年末年始おすすめの本 今年はミステリーの当たり年『両京十五日』『ビリー・サマーズ』『炒飯狙撃手』など
以下はミステリー以外。
⑥『東京降りたことのない駅』(本橋信宏 大洋図書)
アンダーグラウンドシリーズや『全裸監督 村西とおる伝』など、本橋さんの本は愛読しているが、これは編集者として「やられた」と思った。
たしかにぼくも、子供の時から東京で生活して多くの私鉄、JRを利用しているが「降りたことのない駅」は少なくない。人間の行動範囲は結構狭いものなのだとこの本で知らされた。
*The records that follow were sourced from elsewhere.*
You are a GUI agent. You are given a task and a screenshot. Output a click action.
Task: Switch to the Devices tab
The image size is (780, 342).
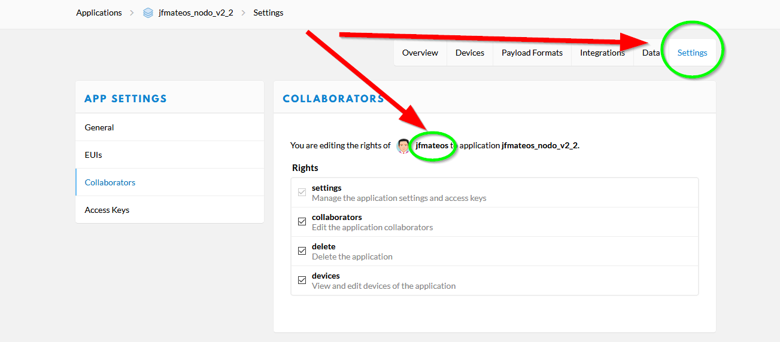click(469, 53)
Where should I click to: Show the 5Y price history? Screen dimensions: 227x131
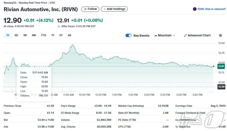pyautogui.click(x=61, y=35)
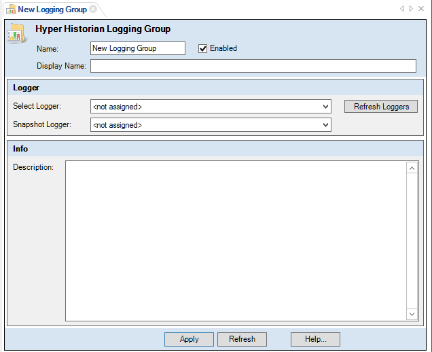
Task: Toggle the Enabled checkbox
Action: (202, 48)
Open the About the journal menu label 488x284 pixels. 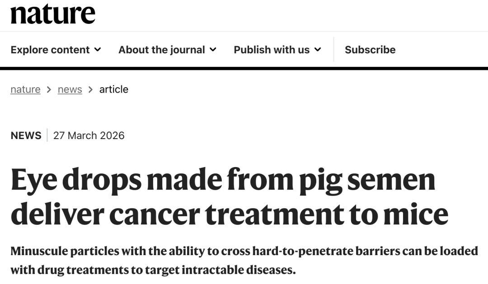point(161,50)
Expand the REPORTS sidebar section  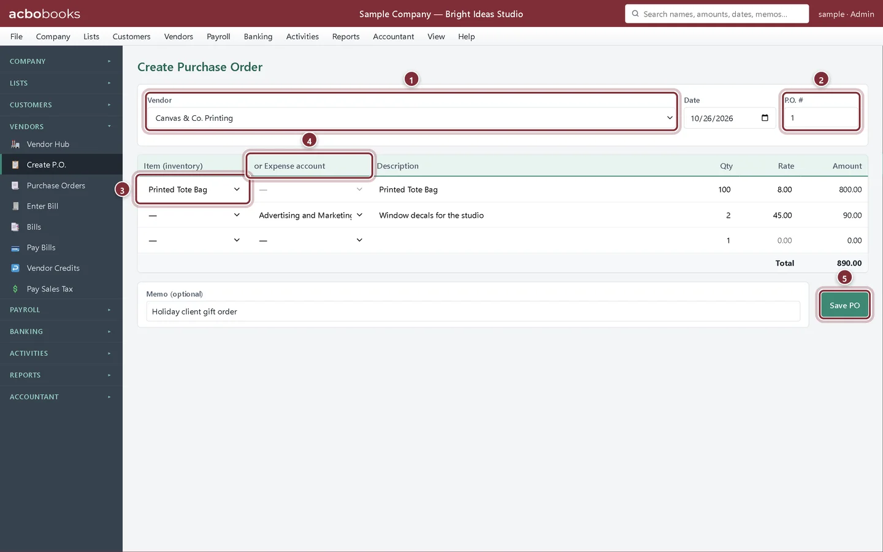tap(61, 375)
西武新宿線都立家政駅から始まってJR常磐線三河島駅、京成押上線京成立石駅などなど。本橋さんと編集長、カメラマンの3人が、実際に「降りたことのない」駅で降り、周辺の街を歩いてルポする〝小旅行〟。
一仕事終わった後の一杯も楽しそうだ。
⑦『がん征服』(下山進 新潮社)
平均余命15カ月。手術や抗癌剤、放射線治療でも治せない悪性脳腫瘍「膠芽腫」をとっかかりに、原子炉・加速器を使う最新療法、光免疫療法などがん治療の最前線を徹底取材したノンフィクション。
いつもながら下山さんの取材力には頭が下がる。この作品が大宅壮一ノンフィクション賞など、各社ノンフィクション賞の候補にも挙がらないのは疑問。